§ **YOUR TASK**:
Search the records that follow and extract every line containing the string "akcesoriów".
═══ MATERIAL FOR THIS TASK
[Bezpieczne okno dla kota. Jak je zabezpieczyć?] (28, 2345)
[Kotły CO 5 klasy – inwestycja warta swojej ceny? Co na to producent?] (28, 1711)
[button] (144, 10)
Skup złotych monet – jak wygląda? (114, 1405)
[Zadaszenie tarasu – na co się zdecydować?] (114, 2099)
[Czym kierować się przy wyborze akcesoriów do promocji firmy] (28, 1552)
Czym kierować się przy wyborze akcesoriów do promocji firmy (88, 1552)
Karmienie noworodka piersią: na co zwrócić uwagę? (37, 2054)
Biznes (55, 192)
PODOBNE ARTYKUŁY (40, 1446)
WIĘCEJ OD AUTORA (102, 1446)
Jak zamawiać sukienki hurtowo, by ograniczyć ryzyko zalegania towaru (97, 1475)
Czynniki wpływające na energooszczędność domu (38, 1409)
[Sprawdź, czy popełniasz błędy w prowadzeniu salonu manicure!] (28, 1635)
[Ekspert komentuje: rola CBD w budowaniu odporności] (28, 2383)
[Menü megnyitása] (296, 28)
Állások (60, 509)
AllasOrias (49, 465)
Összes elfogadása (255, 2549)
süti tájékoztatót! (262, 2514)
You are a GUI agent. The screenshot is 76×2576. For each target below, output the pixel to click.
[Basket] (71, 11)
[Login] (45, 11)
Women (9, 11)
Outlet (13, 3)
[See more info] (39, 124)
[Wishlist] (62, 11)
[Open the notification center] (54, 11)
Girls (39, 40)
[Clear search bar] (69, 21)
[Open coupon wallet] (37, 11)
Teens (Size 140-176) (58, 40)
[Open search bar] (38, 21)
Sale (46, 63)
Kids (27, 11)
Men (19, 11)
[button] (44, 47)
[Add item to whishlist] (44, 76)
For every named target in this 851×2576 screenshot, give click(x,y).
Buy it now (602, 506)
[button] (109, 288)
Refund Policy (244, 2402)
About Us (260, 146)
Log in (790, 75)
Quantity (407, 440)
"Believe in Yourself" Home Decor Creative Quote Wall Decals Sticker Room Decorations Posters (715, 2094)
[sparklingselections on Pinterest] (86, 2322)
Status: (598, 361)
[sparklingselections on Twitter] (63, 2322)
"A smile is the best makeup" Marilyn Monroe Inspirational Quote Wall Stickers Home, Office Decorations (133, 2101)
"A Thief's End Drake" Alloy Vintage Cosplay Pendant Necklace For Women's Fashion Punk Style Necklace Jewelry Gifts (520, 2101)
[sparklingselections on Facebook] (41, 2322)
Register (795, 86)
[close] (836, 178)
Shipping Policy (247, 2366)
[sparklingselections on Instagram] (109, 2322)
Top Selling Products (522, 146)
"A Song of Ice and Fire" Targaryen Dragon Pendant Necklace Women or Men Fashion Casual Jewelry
══════
§ **YOUR RESPONSE**:
[Czym kierować się przy wyborze akcesoriów do promocji firmy] (28, 1552)
Czym kierować się przy wyborze akcesoriów do promocji firmy (88, 1552)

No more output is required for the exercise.